TASK GOAL
Your reply should reproduce each record precisely as written.
Top of INPUT FOR THIS TASK
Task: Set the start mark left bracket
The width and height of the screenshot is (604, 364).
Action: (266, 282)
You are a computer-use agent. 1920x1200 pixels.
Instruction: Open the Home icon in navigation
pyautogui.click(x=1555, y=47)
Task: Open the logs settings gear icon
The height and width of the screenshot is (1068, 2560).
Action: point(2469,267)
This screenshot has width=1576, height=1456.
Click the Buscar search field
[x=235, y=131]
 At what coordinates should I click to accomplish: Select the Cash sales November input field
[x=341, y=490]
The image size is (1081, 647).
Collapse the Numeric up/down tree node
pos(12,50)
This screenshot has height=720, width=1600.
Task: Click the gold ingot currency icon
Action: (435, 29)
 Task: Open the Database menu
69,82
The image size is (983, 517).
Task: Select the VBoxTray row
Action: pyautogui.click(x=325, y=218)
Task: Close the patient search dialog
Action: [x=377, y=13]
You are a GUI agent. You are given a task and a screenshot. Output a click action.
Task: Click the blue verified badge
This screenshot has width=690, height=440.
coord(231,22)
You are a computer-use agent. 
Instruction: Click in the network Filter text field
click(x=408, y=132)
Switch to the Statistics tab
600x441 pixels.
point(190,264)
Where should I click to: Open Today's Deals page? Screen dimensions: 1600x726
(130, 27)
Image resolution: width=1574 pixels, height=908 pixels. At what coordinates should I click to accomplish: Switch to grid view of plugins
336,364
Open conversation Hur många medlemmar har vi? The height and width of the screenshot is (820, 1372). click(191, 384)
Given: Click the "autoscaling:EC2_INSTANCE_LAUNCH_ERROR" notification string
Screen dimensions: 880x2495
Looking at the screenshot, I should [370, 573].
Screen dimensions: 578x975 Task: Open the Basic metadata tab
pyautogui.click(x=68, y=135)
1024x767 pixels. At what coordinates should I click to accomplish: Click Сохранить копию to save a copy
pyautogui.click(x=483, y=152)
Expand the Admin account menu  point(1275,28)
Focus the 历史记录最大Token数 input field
Bottom of INPUT FOR THIS TASK
ANSWER TO THIS TASK
Task: Set the start mark left bracket
The width and height of the screenshot is (604, 364).
Action: (266, 282)
You are a computer-use agent. 1920x1200 pixels.
Instruction: Open the Home icon in navigation
pyautogui.click(x=1555, y=47)
Task: Open the logs settings gear icon
The height and width of the screenshot is (1068, 2560).
Action: point(2469,267)
This screenshot has width=1576, height=1456.
Click the Buscar search field
[x=235, y=131]
 At what coordinates should I click to accomplish: Select the Cash sales November input field
[x=341, y=490]
The image size is (1081, 647).
Collapse the Numeric up/down tree node
pos(12,50)
This screenshot has height=720, width=1600.
Task: Click the gold ingot currency icon
Action: (435, 29)
 Task: Open the Database menu
69,82
The image size is (983, 517).
Task: Select the VBoxTray row
Action: pyautogui.click(x=325, y=218)
Task: Close the patient search dialog
Action: [x=377, y=13]
You are a GUI agent. You are given a task and a screenshot. Output a click action.
Task: Click the blue verified badge
This screenshot has width=690, height=440.
coord(231,22)
You are a computer-use agent. 
Instruction: Click in the network Filter text field
click(x=408, y=132)
Switch to the Statistics tab
600x441 pixels.
point(190,264)
Where should I click to: Open Today's Deals page? Screen dimensions: 1600x726
(130, 27)
Image resolution: width=1574 pixels, height=908 pixels. At what coordinates should I click to accomplish: Switch to grid view of plugins
336,364
Open conversation Hur många medlemmar har vi? The height and width of the screenshot is (820, 1372). click(191, 384)
Given: Click the "autoscaling:EC2_INSTANCE_LAUNCH_ERROR" notification string
Screen dimensions: 880x2495
Looking at the screenshot, I should [370, 573].
Screen dimensions: 578x975 Task: Open the Basic metadata tab
pyautogui.click(x=68, y=135)
1024x767 pixels. At what coordinates should I click to accomplish: Click Сохранить копию to save a copy
pyautogui.click(x=483, y=152)
Expand the Admin account menu  point(1275,28)
Focus the 历史记录最大Token数 input field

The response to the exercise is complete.